Desde temprana hora las filas de personas comenzaron a registrarse, y aunque ayer también la respuesta fue considerable, quedaron lejos de lo registrado el pasado martes. Aún así, al ser pocas las dosis disponibles en la última jornada para rezagados, hubo personas que pernoctaron a la intemperie para asegurar su vacuna, mientras que la mayoría acudieron antes de que las puertas de los puntos de vacunación fueran abiertas.

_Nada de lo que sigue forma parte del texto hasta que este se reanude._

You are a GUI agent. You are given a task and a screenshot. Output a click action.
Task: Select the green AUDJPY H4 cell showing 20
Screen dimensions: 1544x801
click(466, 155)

El señor Juan Manuel, de 72 años de edad, vecino de la comunidad Gracias a Dios, perteneciente al municipio de Jesús María, acudió sobre la hora para recibir la primera vacuna contra COVID-19. Detalló que en su momento por cuestiones económicas no pudo asistir a la jornada enfocada para su edad, sin embargo, en esta ocasión tuvo que hacer el esfuerzo para no quedar vulnerable ante la mortal enfermedad. Acompañado de su esposa y de dos familiares más, finalmente después de varias horas recibió el biológico. “Por desidia y también por falta de dinero para movernos, somos de rancho y está lejos, pero ya por fin estamos aquí ya vacunados como quien dice”, detalló.

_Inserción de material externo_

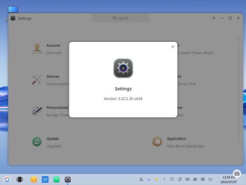Viewport: 246px width, 185px height.
Task: Open the multitask view taskbar icon
Action: tap(20, 180)
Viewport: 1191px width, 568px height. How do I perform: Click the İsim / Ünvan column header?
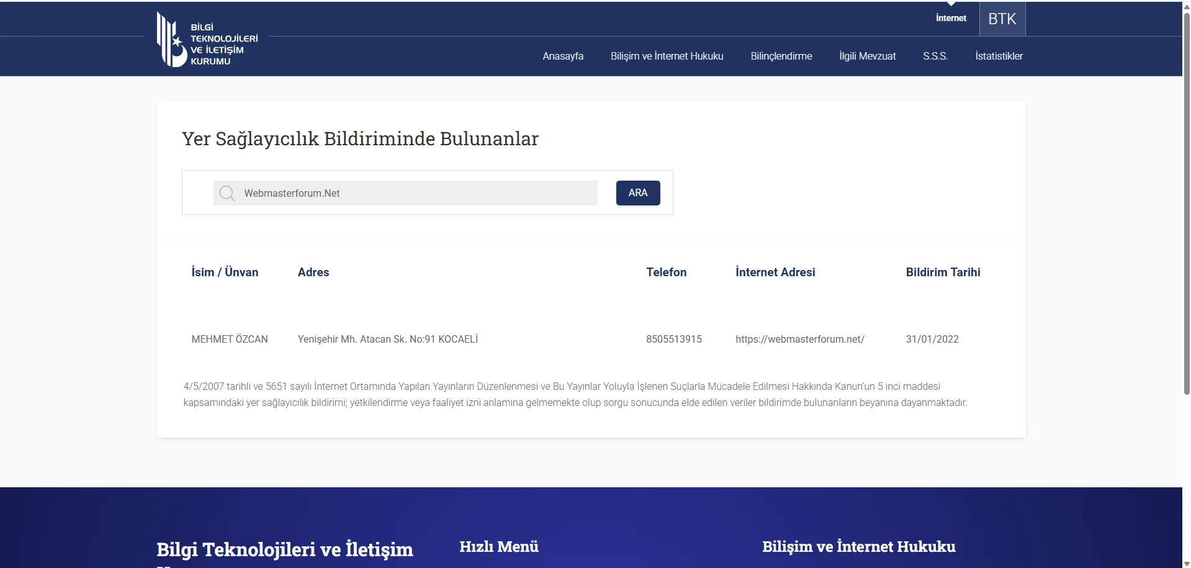pos(225,272)
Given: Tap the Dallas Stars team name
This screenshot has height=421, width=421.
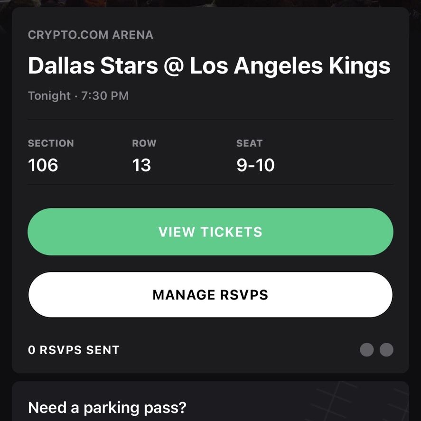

Por su parte, el señor Bernardo, de 45 años, acudió a la Isla San Marcos para concluir su esquema de vacunación anti-COVID. Precisó que ya anteriormente había sido vacunado, sin embargo, al haber recibido su primera dosis Sinovac, está pendiente de recibir la segunda, siendo hasta este día cuando el biológico de la mencionada farmacéutica finalmente estuvo disponible. “Vengo por segunda dosis, con la ilusión de que todo vuelva a la normalidad. Ha sido difícil la pandemia por el cierre de negocios, familiares fallecidos y todo esto pero debemos seguir atendiendo las recomendaciones de salud”, indicó.

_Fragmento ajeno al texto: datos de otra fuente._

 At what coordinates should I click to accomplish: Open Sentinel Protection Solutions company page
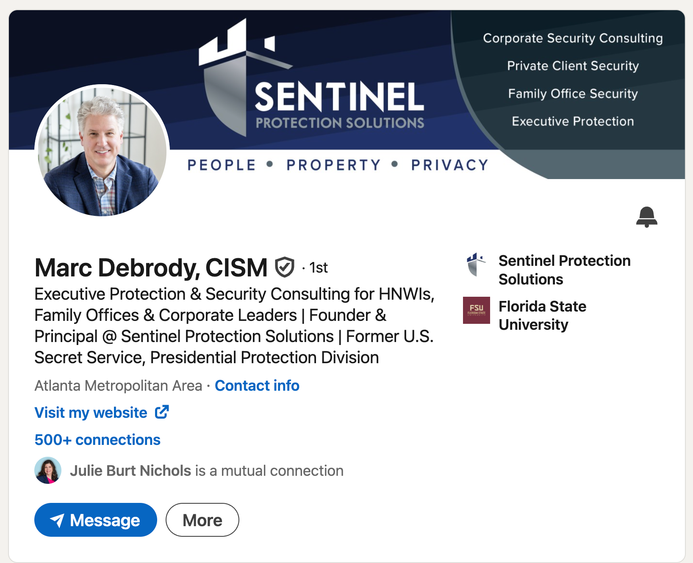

Finalmente, Ilse, joven de 27 años de edad, reconoce que en su caso no había tenido la oportunidad de vacunarse contra el COVID-19, luego de que por asuntos laborales se había dificultado el poder asistir de manera oportuna a recibir su primera dosis. Sin embargo, al ser el último día para rezagados, reconoció que prefirió faltar a sus encomiendas y destinar unas horas de su tiempo laboral para no quedar fuera del esquema contra el virus. “La verdad en el trabajo no me habían dado permiso y tuve que venir de esta manera, por voluntad propia estoy aquí. Conozco muchas personas que no se han vacunado, que siguen sin creer, pero al final la vacuna es para nuestra seguridad y la de nuestras familias”, concluyó.